The NBU 180-day settlement deadline applies to every individual cross-border payment involving a Ukrainian party — not to the transaction as a whole. In transactions with milestone payments, earn-outs, deferred consideration, or royalty streams, each payment must independently comply with the 180-day deadline. The entire payment architecture must be designed with this constraint in mind, which often requires restructuring standard international payment schedules.
Can different agreements within one transaction be governed by different laws?
Yes, and this is common in complex cross-border transactions. The SPA may be governed by English law, the shareholder agreement by Ukrainian law, the supply contracts by CISG, and the financing documentation by the lender’s preferred law. The challenge is coordination — ensuring that the agreements do not create contradictory obligations under different legal systems. We design the governing law architecture to minimize conflicts and ensure enforceability of each component.
What happens when parties cannot agree on governing law?
We identify neutral options: international conventions (CISG for goods, UNIDROIT Principles as supplementary rules), neutral governing law jurisdictions (Swiss law, Swedish law), or hybrid approaches where different aspects of the contract are governed by different laws. The choice is based on comparative analysis of how specific provisions — penalties, liability, termination — operate under each option.
How do financial institution requirements affect transaction structure?
Significantly. Lenders, export credit agencies, and development finance institutions impose documentation standards, compliance requirements, and security package specifications that must be integrated into the commercial deal structure. The commercial terms negotiated between deal parties often need to be adjusted to satisfy financing conditions. We coordinate between the commercial and financing layers of the transaction.
Can arbitration clauses be enforced across multiple jurisdictions?

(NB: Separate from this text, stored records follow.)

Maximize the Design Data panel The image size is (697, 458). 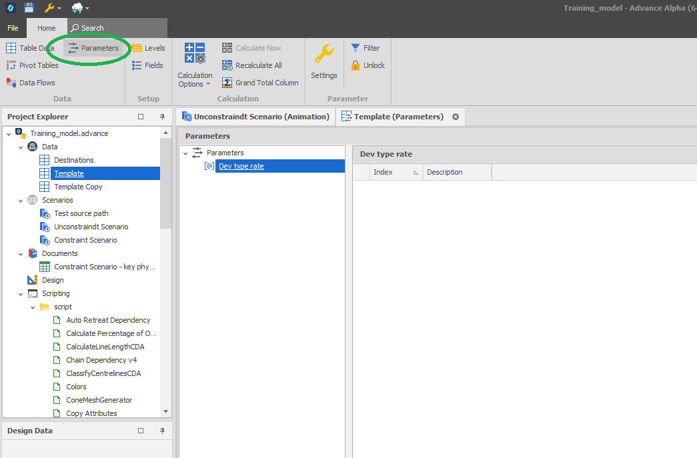(141, 431)
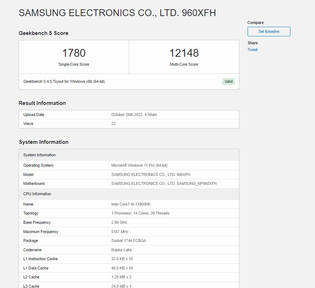Click the maximum frequency 5187 MHz value
The width and height of the screenshot is (315, 288).
[x=120, y=232]
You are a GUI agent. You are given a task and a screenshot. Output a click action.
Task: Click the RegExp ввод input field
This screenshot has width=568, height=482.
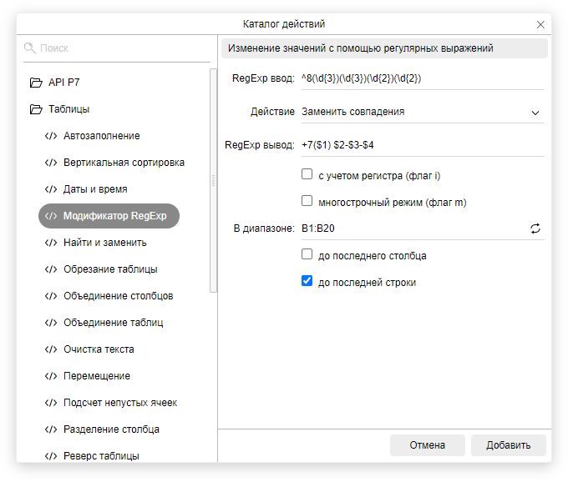tap(421, 79)
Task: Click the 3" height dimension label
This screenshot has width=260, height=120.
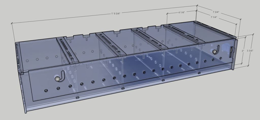Action: [x=243, y=51]
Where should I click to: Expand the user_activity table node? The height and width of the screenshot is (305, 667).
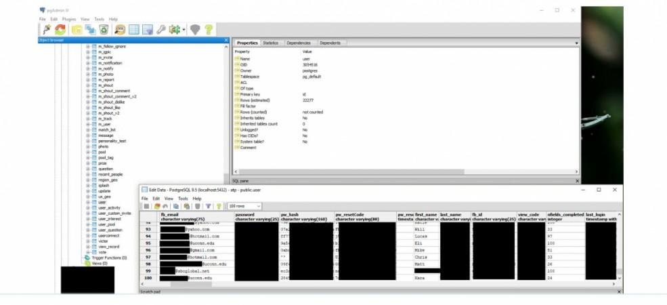click(88, 207)
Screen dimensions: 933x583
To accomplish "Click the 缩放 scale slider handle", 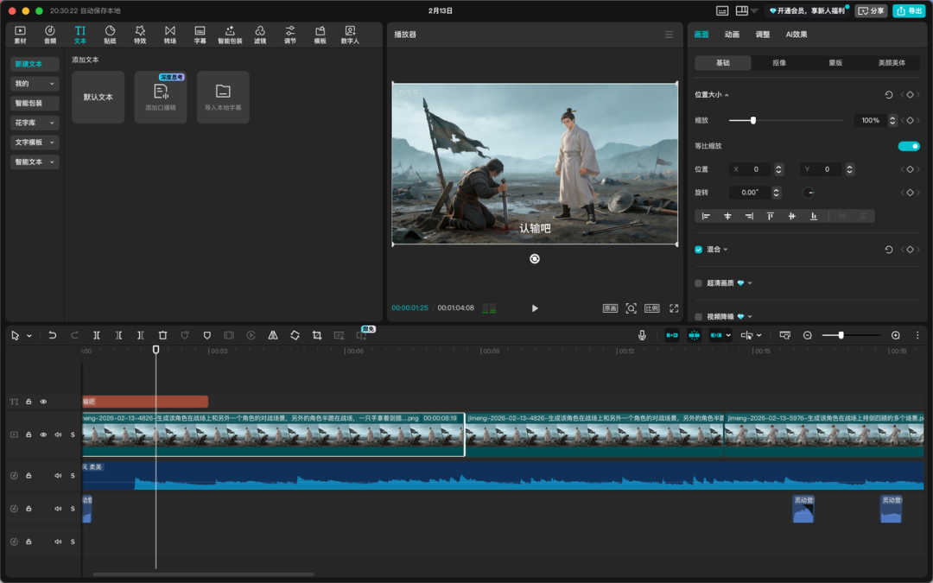I will (x=753, y=121).
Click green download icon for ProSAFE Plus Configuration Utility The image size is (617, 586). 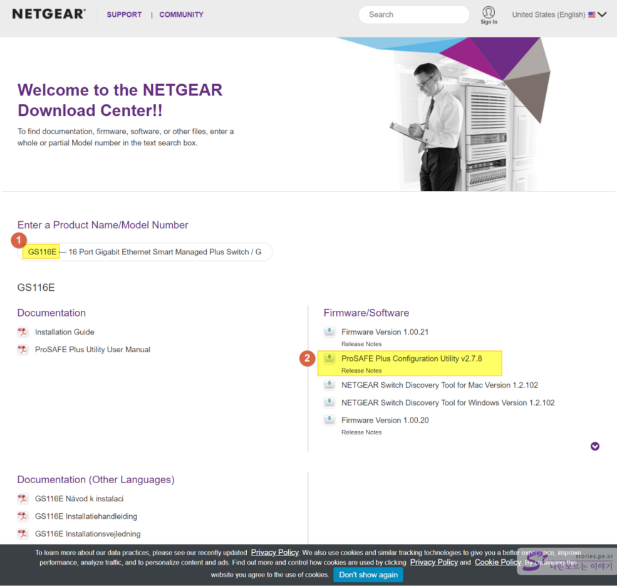pos(329,359)
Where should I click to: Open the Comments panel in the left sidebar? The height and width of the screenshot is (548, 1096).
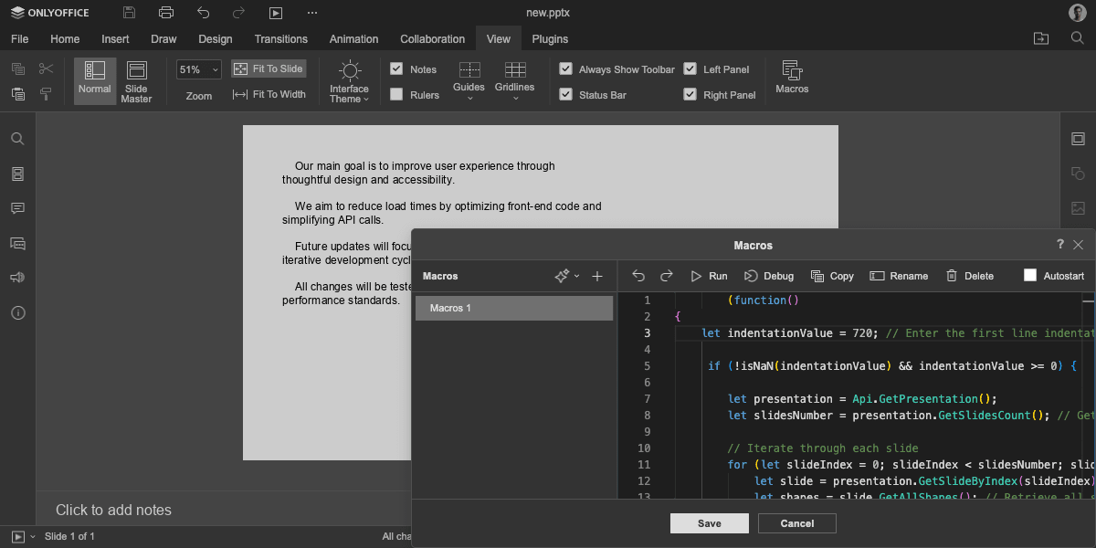[x=17, y=208]
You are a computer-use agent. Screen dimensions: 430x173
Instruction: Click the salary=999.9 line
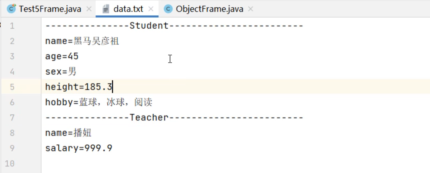(79, 148)
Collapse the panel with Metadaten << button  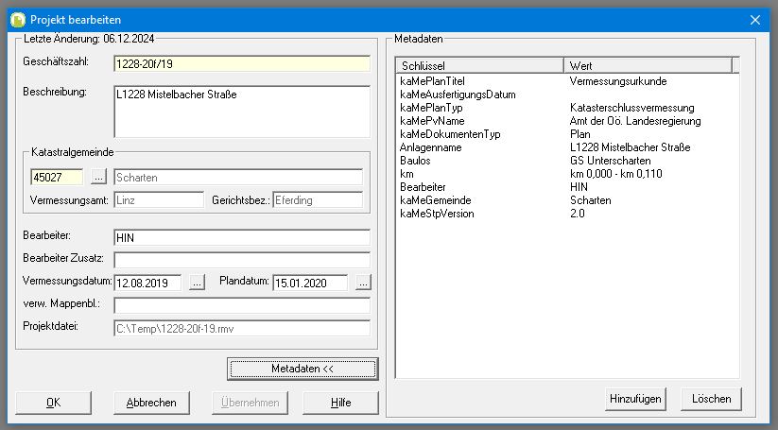tap(302, 368)
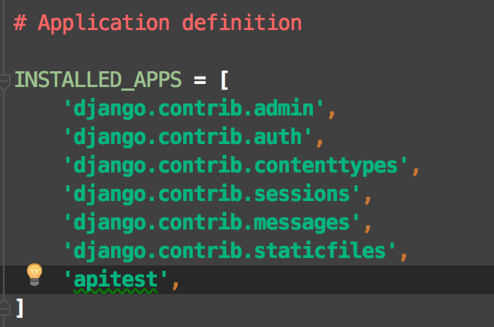Collapse the INSTALLED_APPS fold marker
This screenshot has width=494, height=327.
click(4, 82)
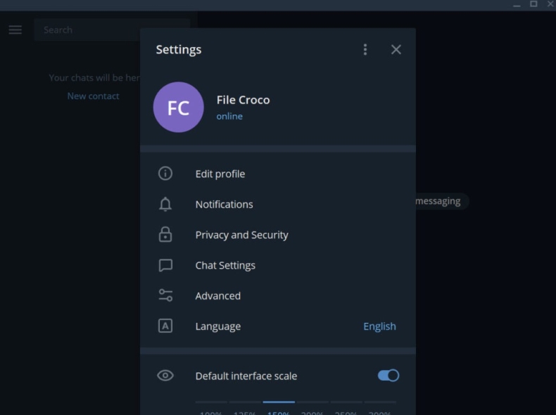Open the Notifications settings section

click(224, 205)
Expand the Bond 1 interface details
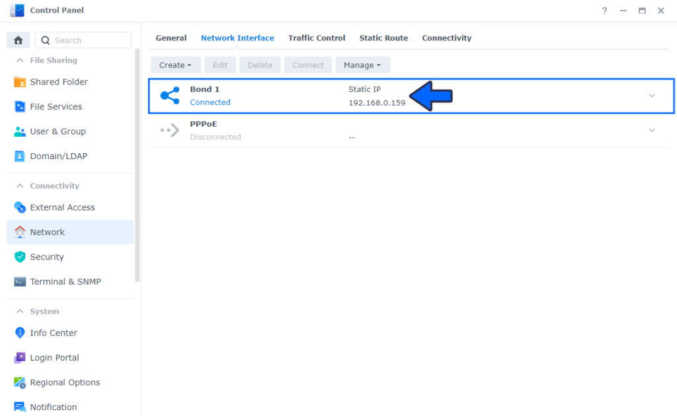This screenshot has width=677, height=416. pyautogui.click(x=652, y=96)
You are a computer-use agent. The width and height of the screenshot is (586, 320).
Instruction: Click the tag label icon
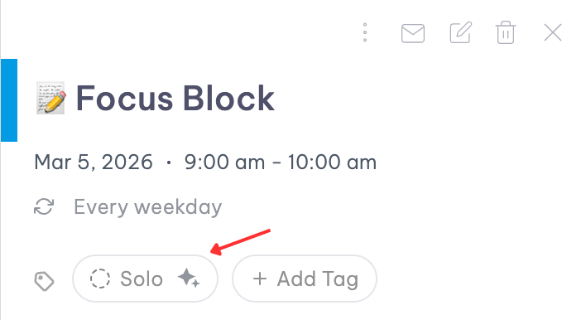coord(44,281)
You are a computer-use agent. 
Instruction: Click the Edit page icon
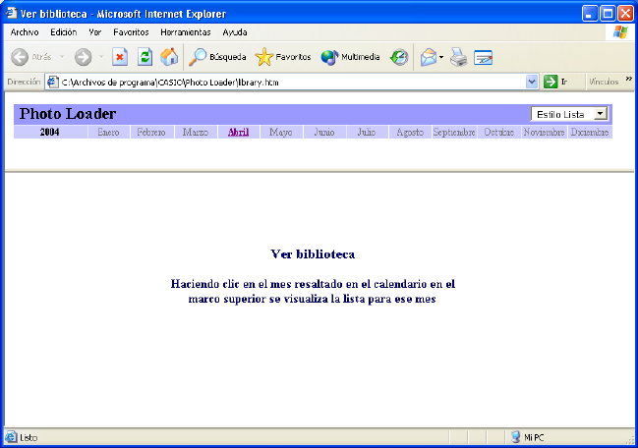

Yes, but the clause must be designed for multi-jurisdiction enforcement. A single arbitration clause that works in England may create practical difficulties for interim measures in Ukraine or evidence collection in a third country. We design arbitration clauses that account for where assets are located, where witnesses are based, and where enforcement will ultimately be sought.
When should Ukrainian counsel be involved in a cross-border transaction?
At the structuring stage — before the deal terms are finalized and before any agreements are drafted. Ukrainian regulatory requirements (currency control, corporate law, competition law) can fundamentally affect deal structure. Engaging Ukrainian counsel after the transaction is structured often means retrofitting compliance into a framework that was not designed for it — which is significantly more expensive and sometimes impossible.